The East Main St. Studio, 1897

Photo courtesy of the Clarence L. Miller Family History Room, Kalamazoo Public Library, Kalamazoo, Michigan
Photo courtesy of the Clarence L. Miller Family History Room, Kalamazoo Public Library, Kalamazoo, Michigan

By September of 1897, Orville had moved his studio to a larger space on the second floor of 104 East Main. In the photo, it’s the second building from the right below where the ‘Business College’ sign hangs. This studio was above the Foster & Post five and dime store.

Among Orville’s output by this time was two complete sets of instruments, one for his own Orpheus Mandolin Club and one for the John W. McLouth Ideal Mandolin Orchestra.

Source: 1897 Kalamazoo City Directory
Source: 1897 Kalamazoo City Directory

Orville had previously advertised in the newspaper, but at this point he also placed a pictured ad in the 1897 Kalamazoo City Directory. This advertisement also answers my question as to whether he had an exhibit at the 1893 World’s Fair.

 

 

Source: Kalamazoo Daily Telegraph, October 13, 1897
Source: Kalamazoo Daily Telegraph, October 13, 1897

The first annual Kalamazoo Street Fair took place October 12-13-14 of 1897. Since his studio was on the second floor, Orville probably displayed his instruments and wares on the sidewalk below as did many other merchants.

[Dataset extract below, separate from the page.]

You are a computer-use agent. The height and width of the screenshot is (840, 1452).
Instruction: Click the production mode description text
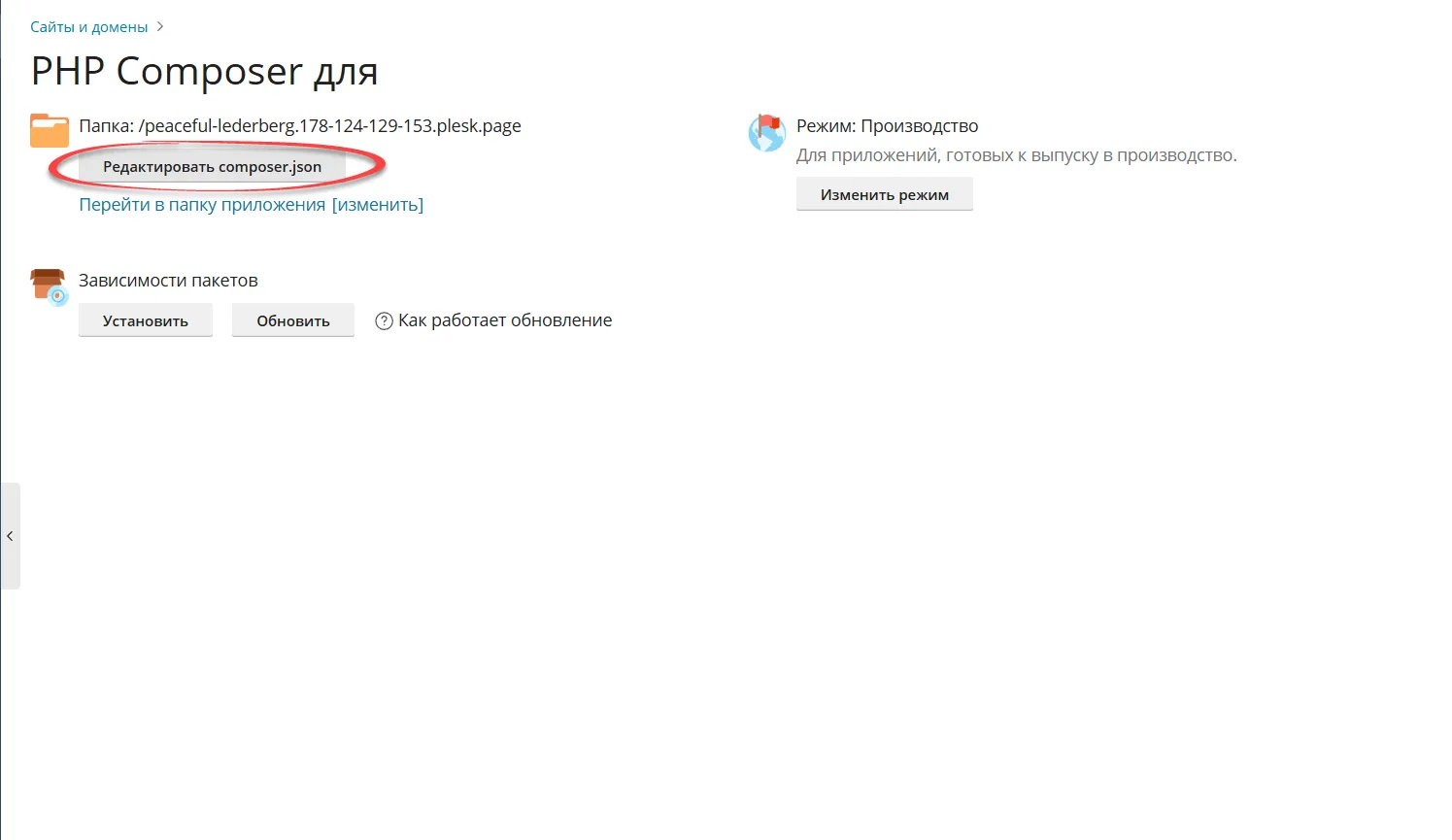tap(1016, 155)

Orville’s Early Employment

Source: Kalamazoo Gazette, November 13, 1880
Source: Kalamazoo Gazette, November 13, 1880

Orville’s first known employment was at Arthur P. Sprague’s shoe store on Main Street in Kalamazoo. One day prior, this same advertisement appeared in the Gazette with the name of H. H. Baker as salesman.

It may be presumed that Orville was either promoted to a senior sales position at this time or he was newly  hired to replace Mr. Baker. Orville was said to have been a ‘popular and efficient’ salesman.

In December of 1891, he resigned his position with A. P. Sprague making him an 11 year veteran of the trade.